### Assigned task
Print the data once more, exactly as given. Drop the pictures.

### Provided records
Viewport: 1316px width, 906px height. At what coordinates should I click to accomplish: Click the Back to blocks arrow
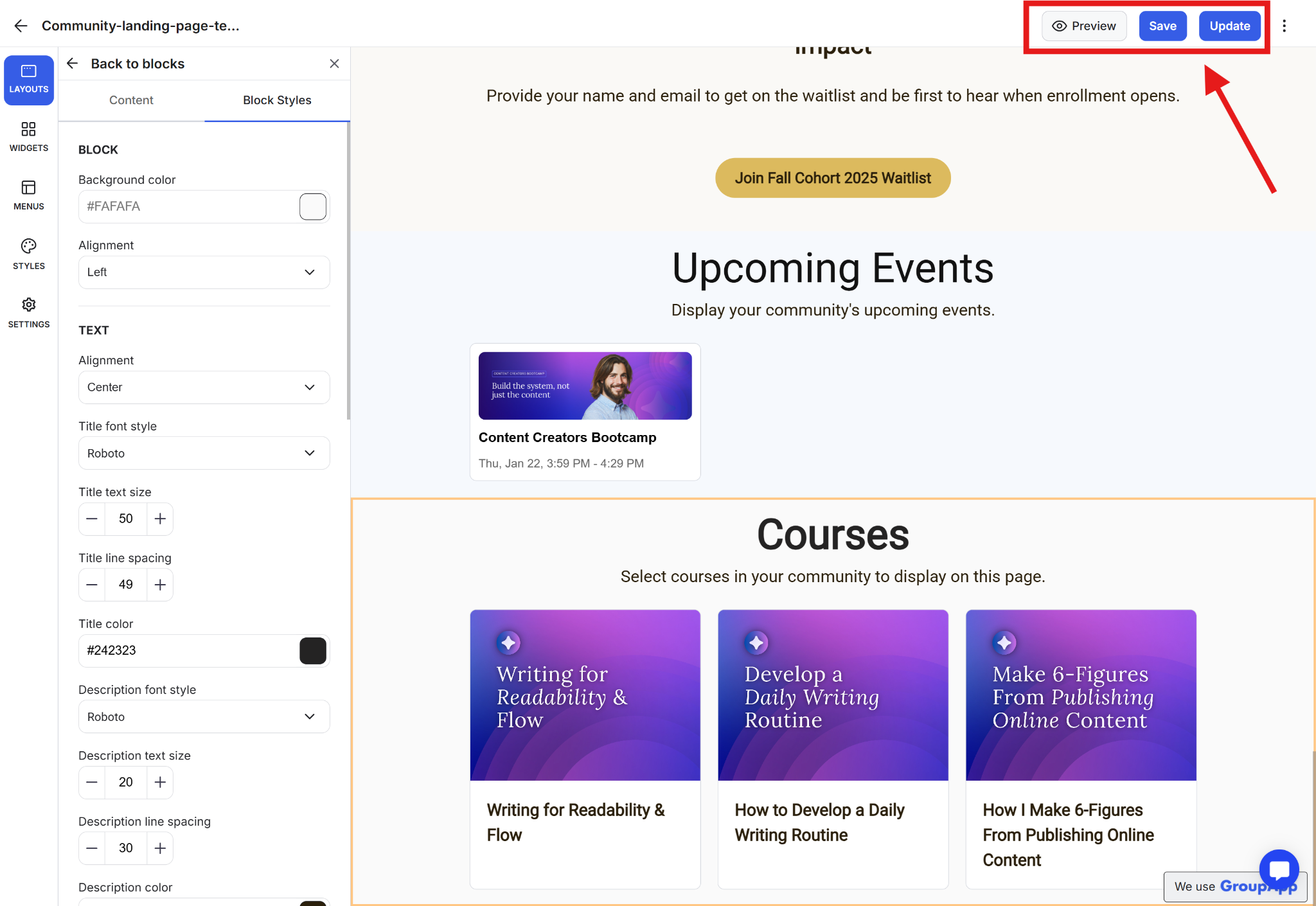[x=73, y=64]
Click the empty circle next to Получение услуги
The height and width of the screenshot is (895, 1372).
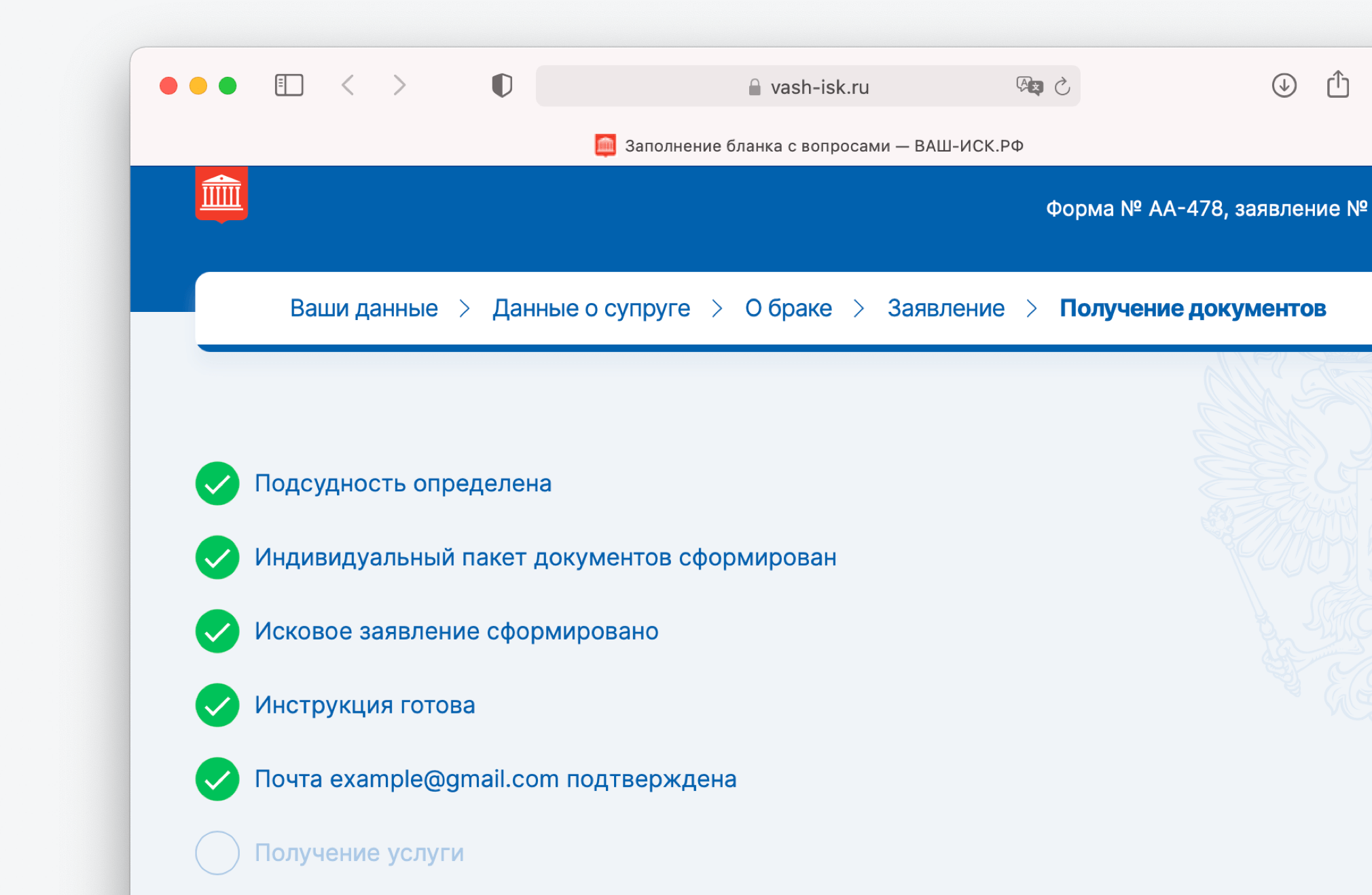(217, 852)
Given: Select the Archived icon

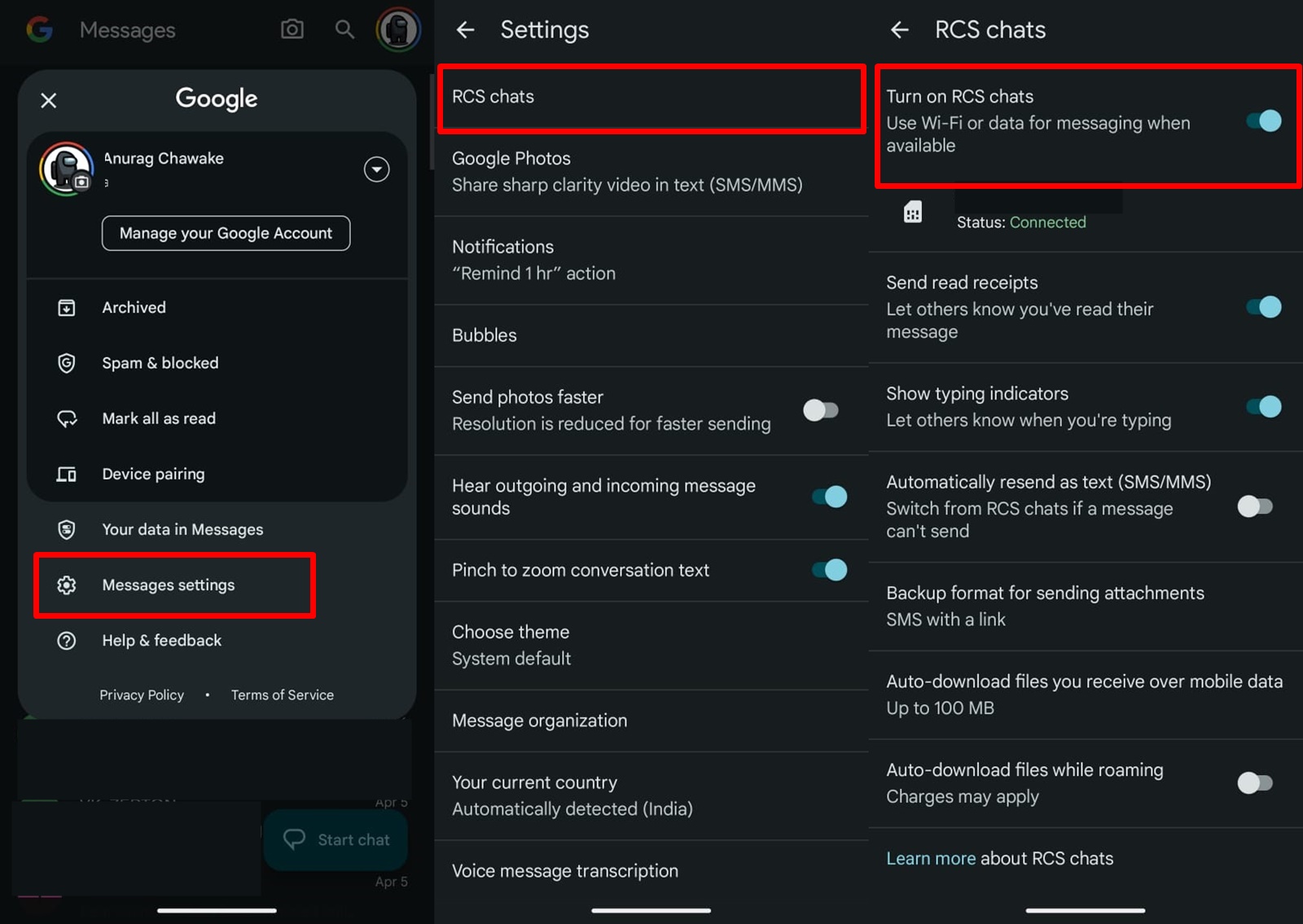Looking at the screenshot, I should coord(68,307).
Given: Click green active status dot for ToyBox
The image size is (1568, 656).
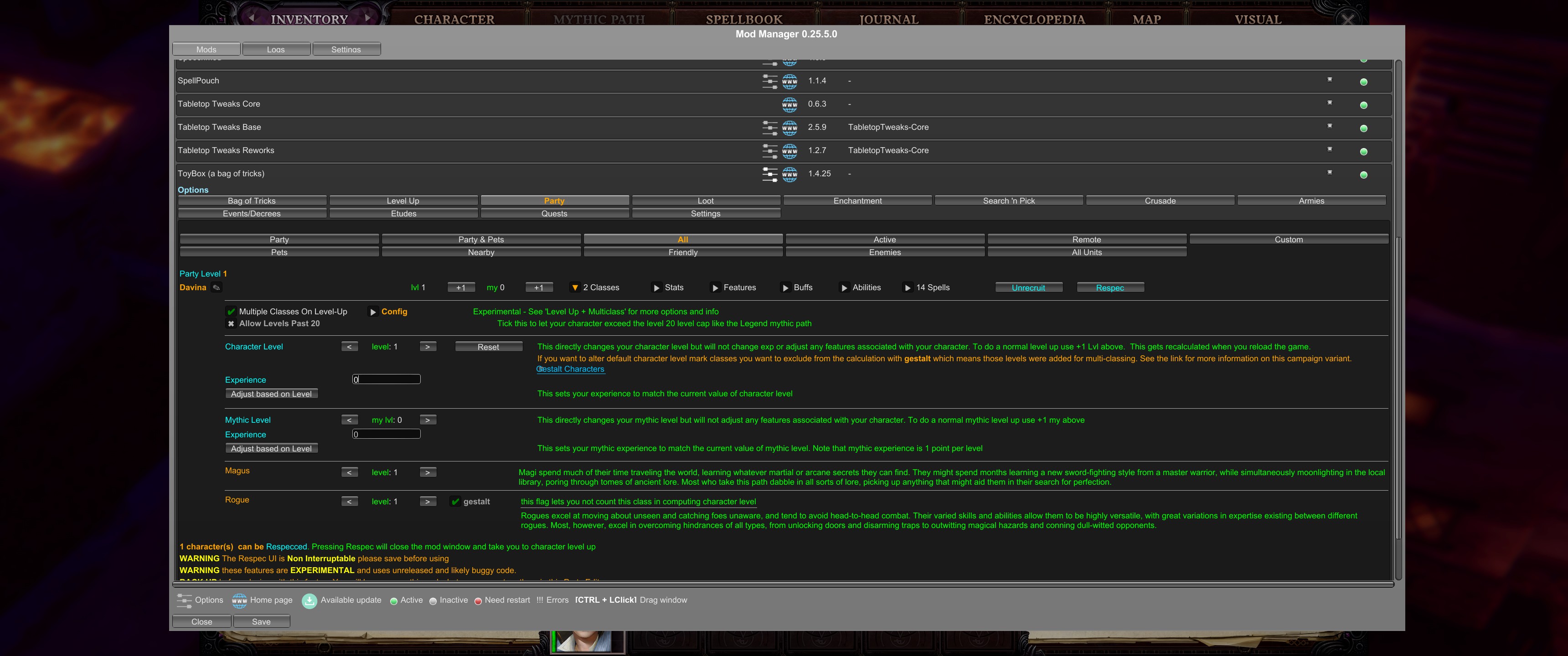Looking at the screenshot, I should pyautogui.click(x=1363, y=174).
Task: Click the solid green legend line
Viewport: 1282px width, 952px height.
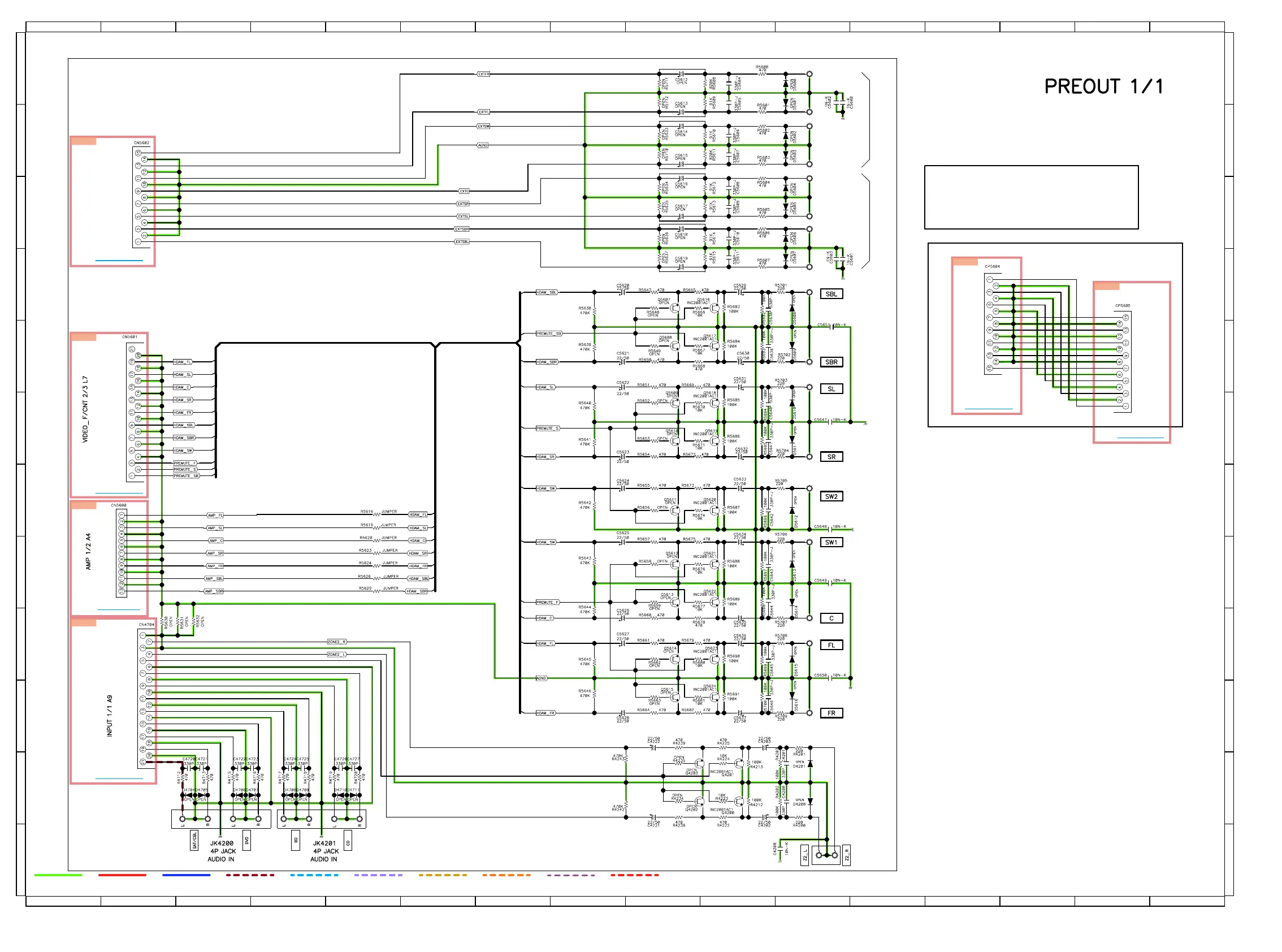Action: (x=58, y=875)
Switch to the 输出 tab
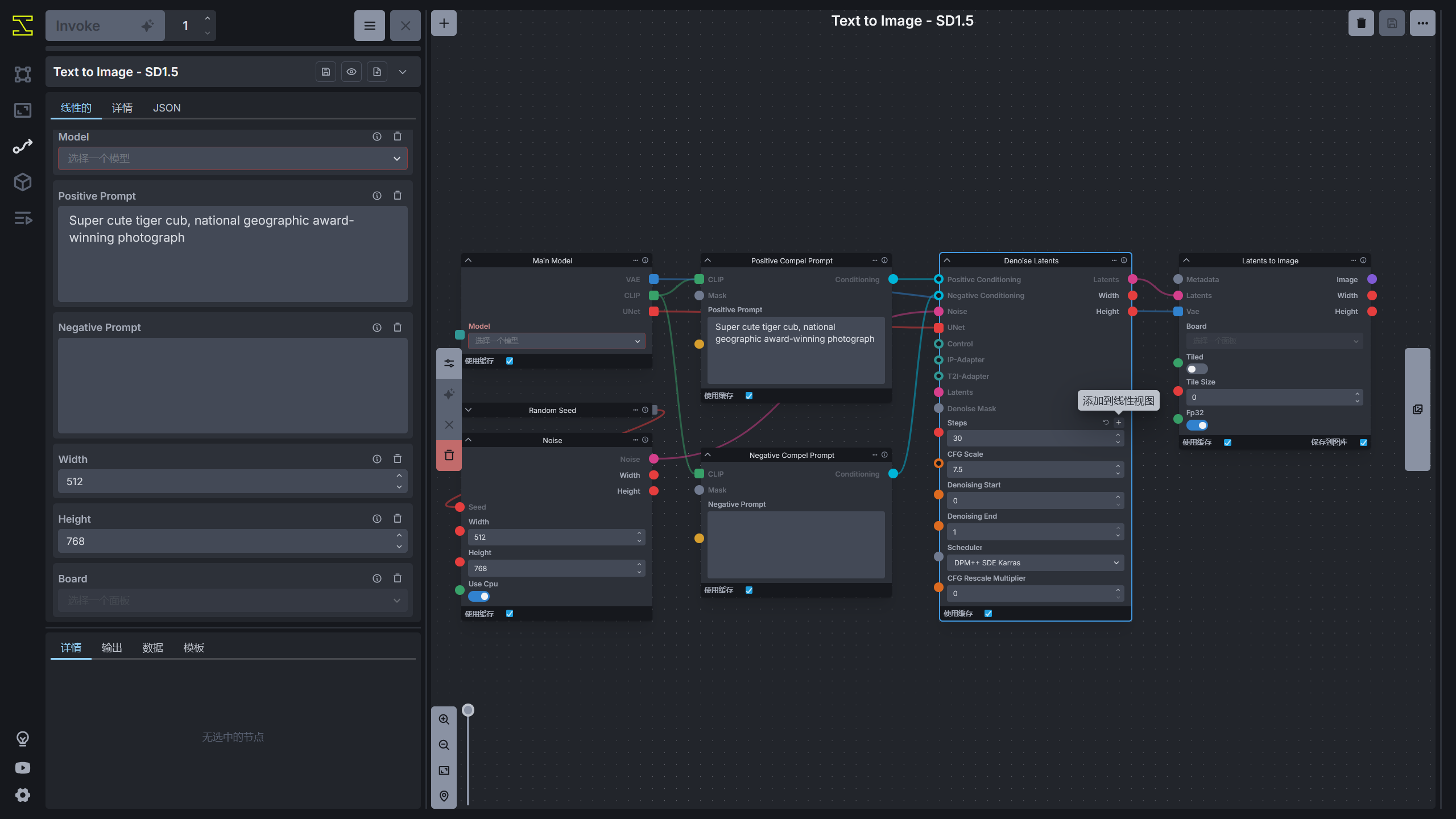The height and width of the screenshot is (819, 1456). click(x=111, y=648)
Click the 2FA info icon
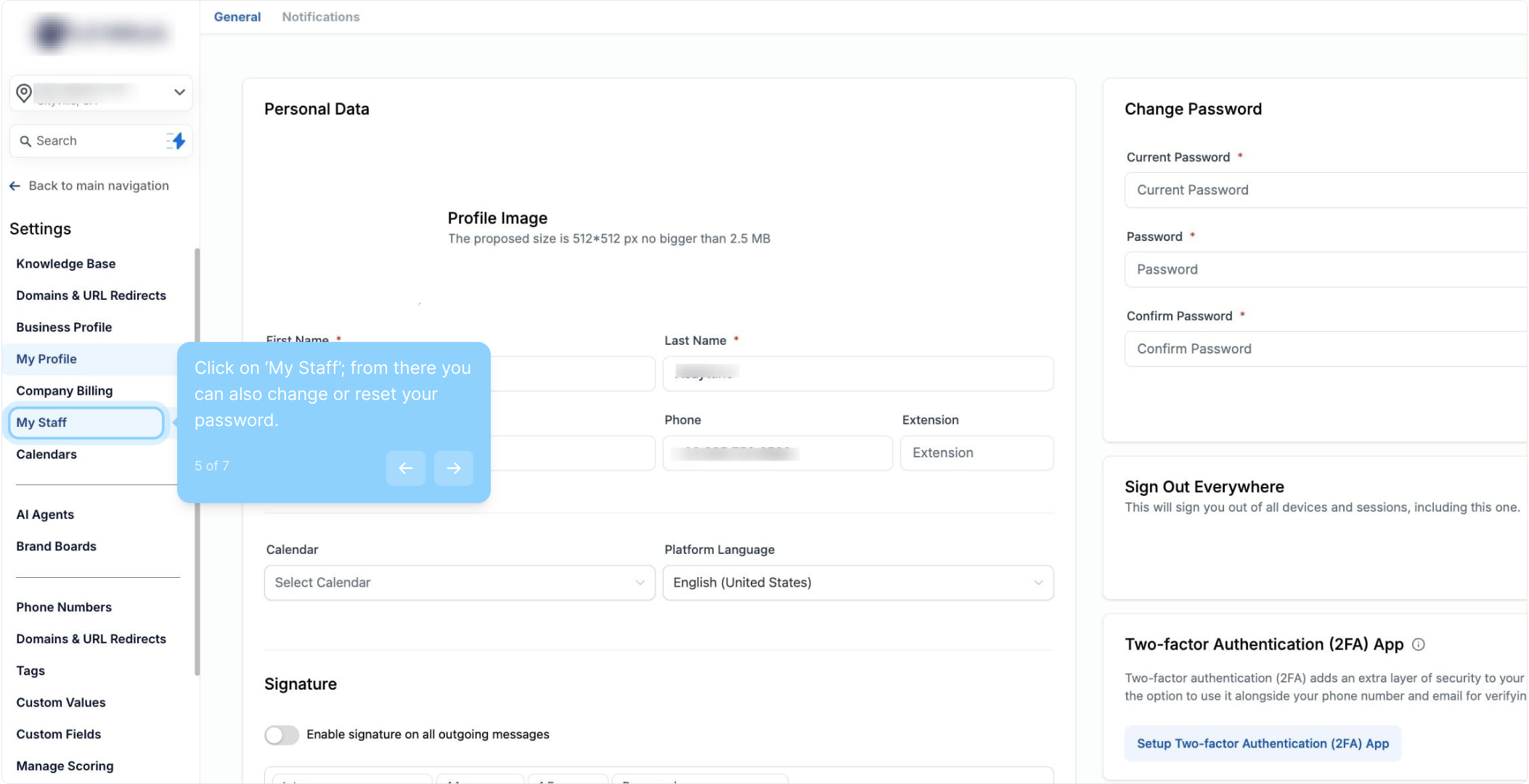The width and height of the screenshot is (1529, 784). [x=1418, y=645]
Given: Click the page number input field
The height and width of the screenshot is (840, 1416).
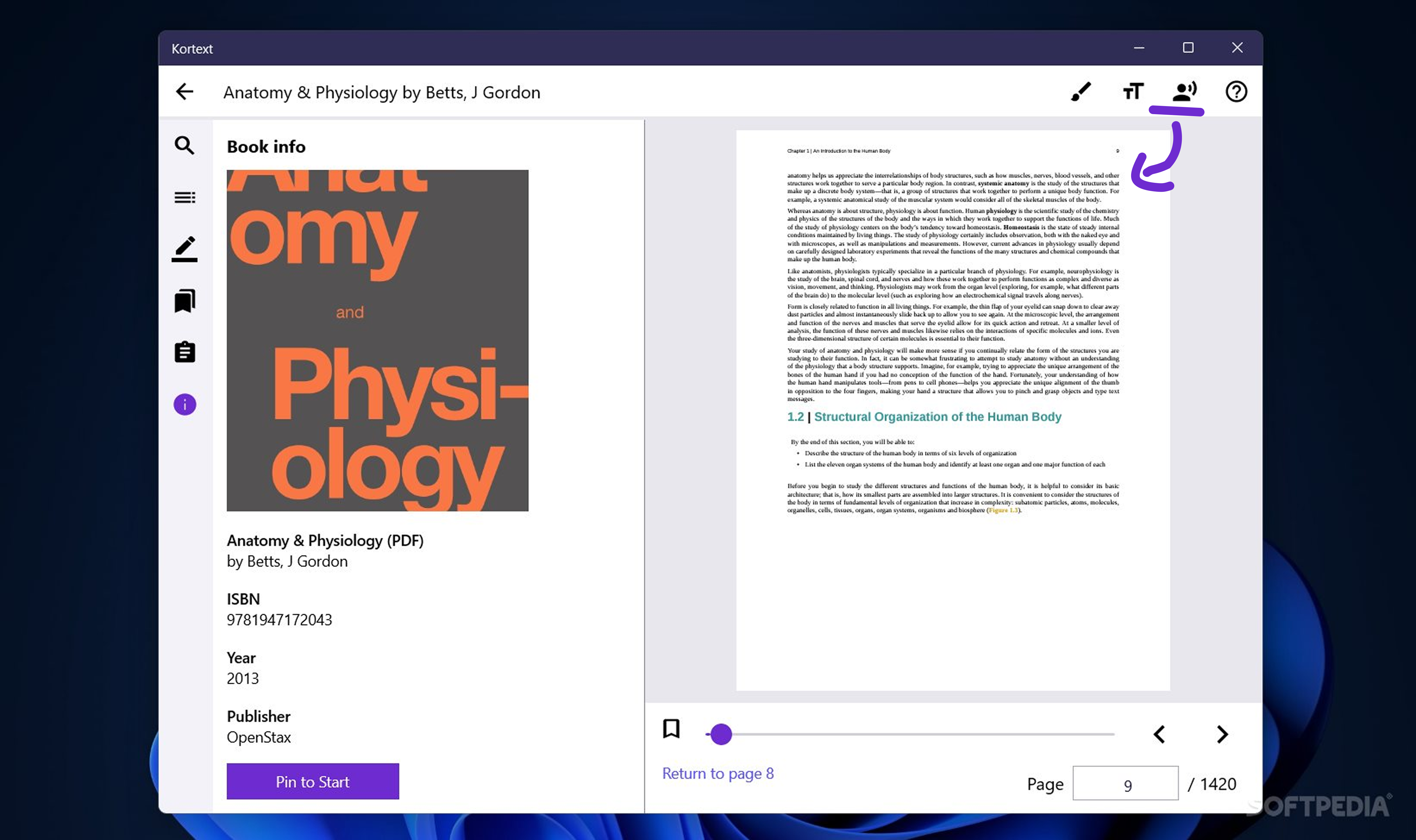Looking at the screenshot, I should (1125, 783).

### Solution for this task
Viewport: 1316px width, 906px height. At what coordinates should I click to accomplish: Click the Back to blocks arrow
[x=73, y=64]
Click the empty circle next to Получение услуги
The height and width of the screenshot is (895, 1372).
(217, 852)
Given: Select the Archived icon

Looking at the screenshot, I should coord(68,307).
Given: Click green active status dot for ToyBox
The image size is (1568, 656).
Looking at the screenshot, I should pyautogui.click(x=1363, y=174).
Task: Click the solid green legend line
Viewport: 1282px width, 952px height.
Action: (x=58, y=875)
Switch to the 输出 tab
The height and width of the screenshot is (819, 1456). click(x=111, y=648)
Click the 2FA info icon
The width and height of the screenshot is (1529, 784). [x=1418, y=645]
Given: Click the page number input field
The height and width of the screenshot is (840, 1416).
Looking at the screenshot, I should (1125, 783).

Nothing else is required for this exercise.